TEXT BLOCK below:

Explosive shells of melinite are the leading idea in France. It is manufactured at Bourges and is said to be a hundred times as powerful as gunpowder, or ten times nitroglycerine, and reduces what it strikes to a fine powder. They have also a new rifle powder which explodes without smoke.
Russia has a new explosive, fifteen times as strong as any gunpowder, which produces no smoke.
America is not behind in explosives. Lieut. Graydon has been giving exhibitions near Washington of a new patent shell said to be seven times more powerful than dynamite, and yet so safe that it can be fired with powder from a common gun. Mr. Bernard Fannon of Westboro, Mass., has invented and patented a shell of terrific power. It is made of iron, three inches thick, and weighs 540 pounds. The effects of its explosion in a swamp near Westboro were wonderful. It is also said to be perfectly safe.
The rivalry of cannon and armor plates is going on, the development of torpedoes and shells is reaching its maximum, and the power of taking a nation to the edge of starvation, for the building of monster ships, costing each millions of dollars, is the study of Christian (!!) governments.
Thirty years ago, the largest British cannon was a sixty-eight pounder, costing $561, which might be fired for $275. Now they have a 110-ton gun costing $97,500 to manufacture, and $935 to fire once.
The British government has gone into such matters deeply, paying Mr. Brennan over half a million dollars for his torpedo invention.
The British ship “Victoria” uses 900 pounds of powder to one of its 110-ton guns which send a missile of 1,800 pounds.

End of TEXT BLOCK.
INFORMATION SUPPLIED below:

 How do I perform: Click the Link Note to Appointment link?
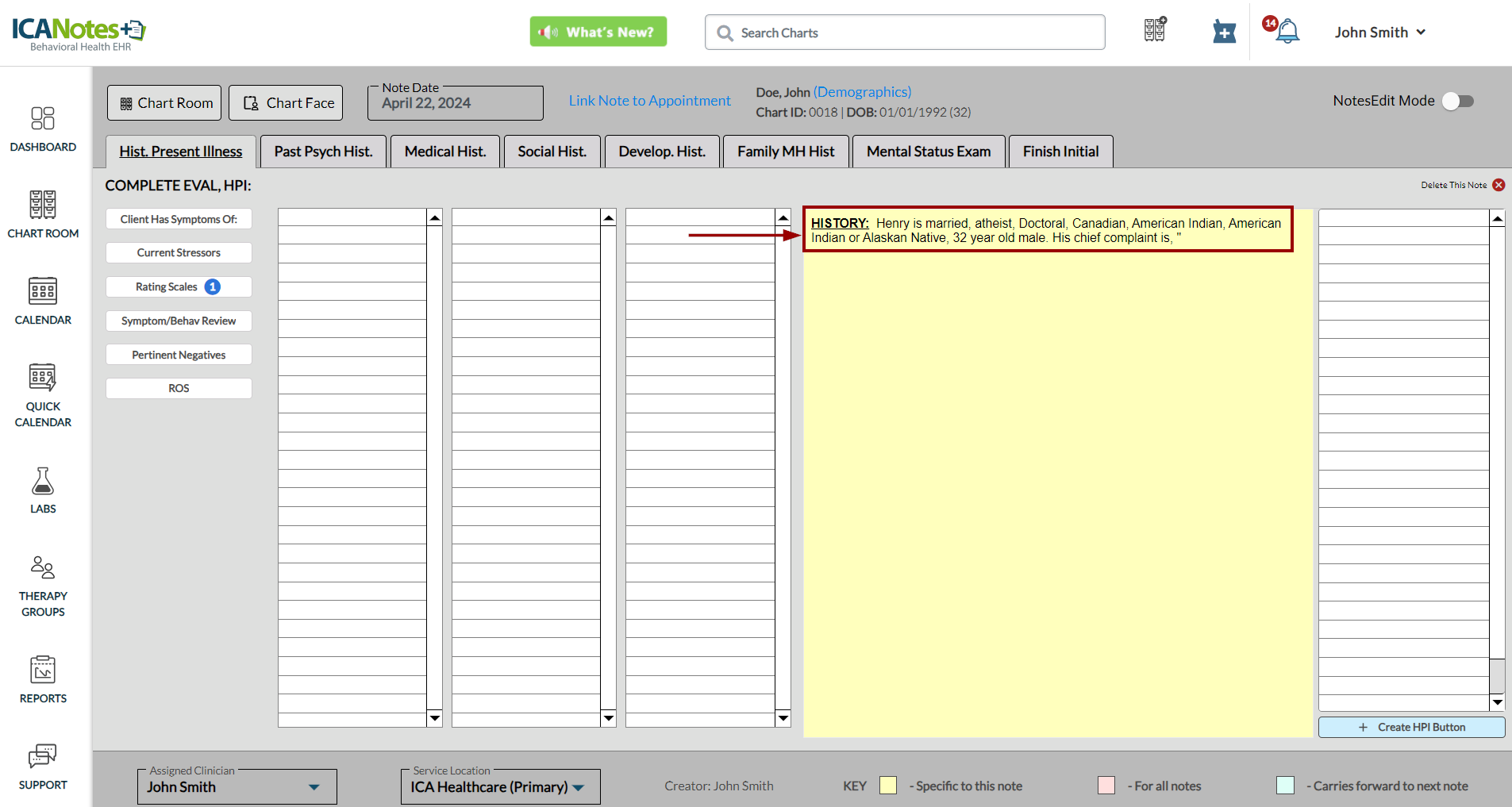(x=649, y=101)
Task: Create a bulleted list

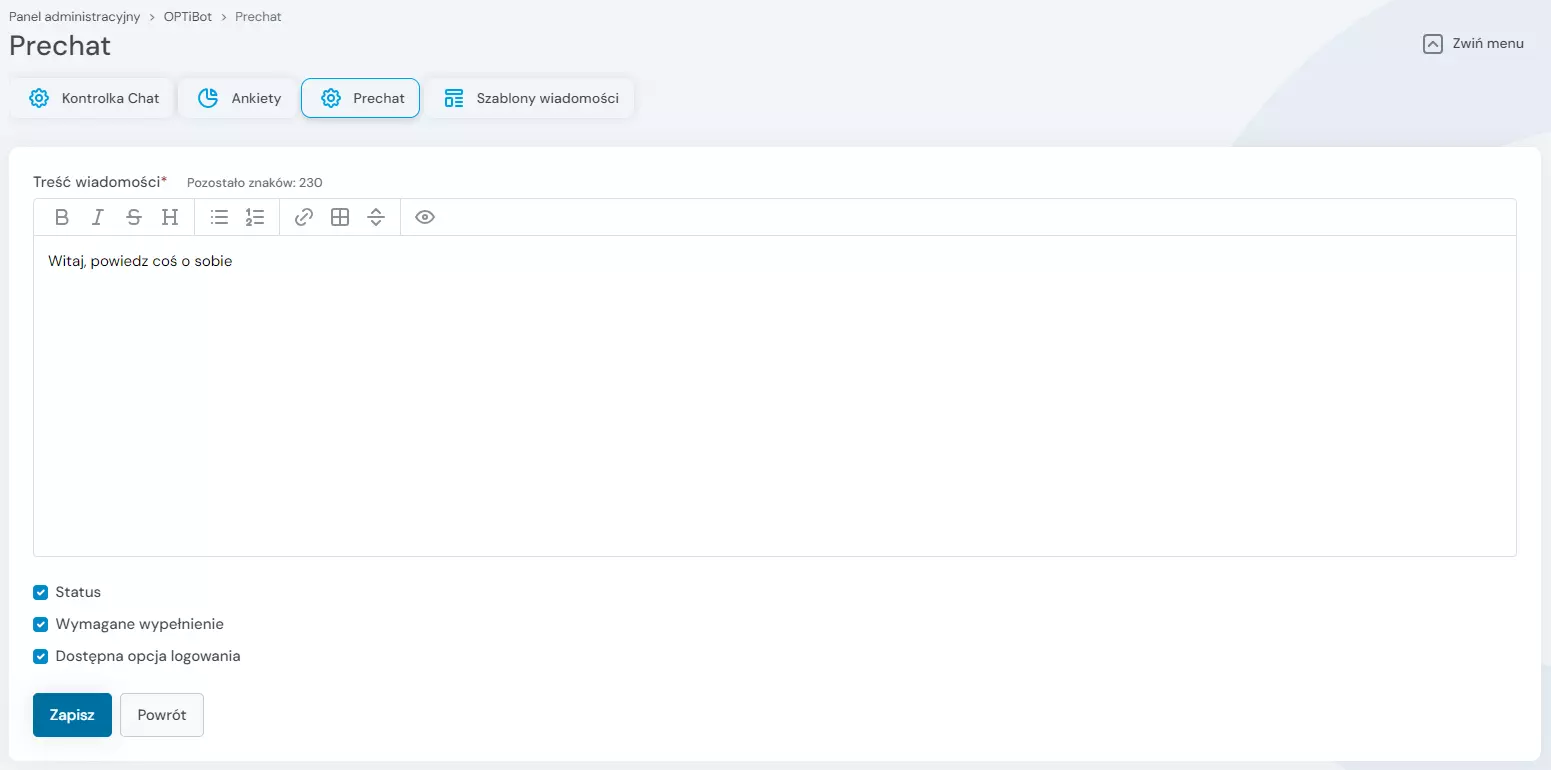Action: 220,217
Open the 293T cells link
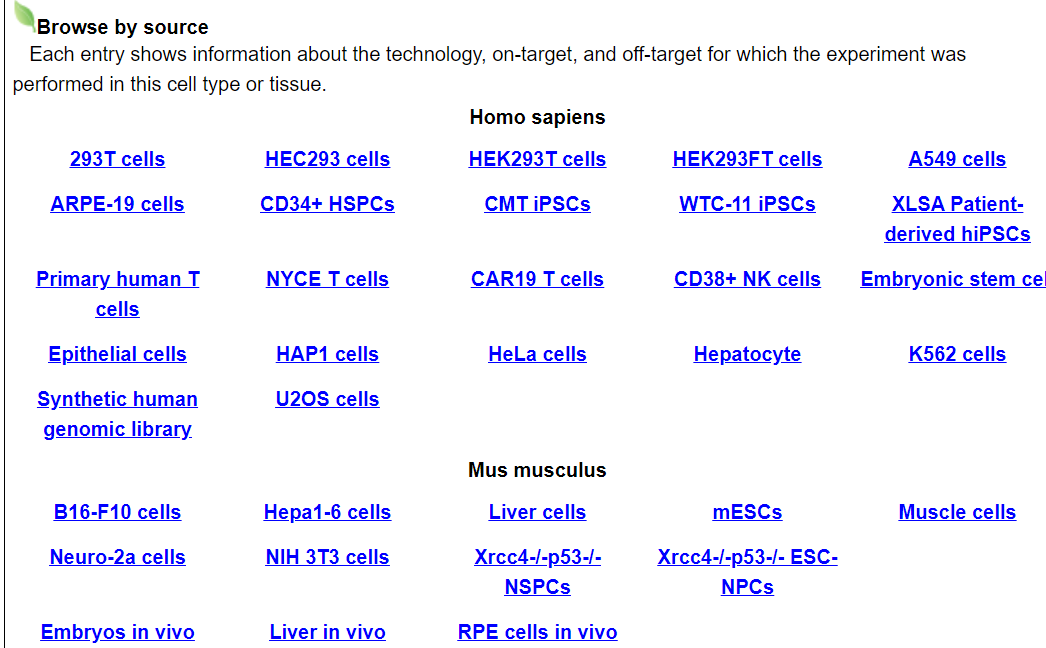The height and width of the screenshot is (648, 1046). click(x=117, y=159)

End of INFORMATION SUPPLIED.

#### TASK DETAILS:
Please quote the passage on explosives between "The rivalry of" and "Christian (!!) governments.", inclusive. You won't need the lines above.

#### YOUR RESPONSE:
The rivalry of cannon and armor plates is going on, the development of torpedoes and shells is reaching its maximum, and the power of taking a nation to the edge of starvation, for the building of monster ships, costing each millions of dollars, is the study of Christian (!!) governments.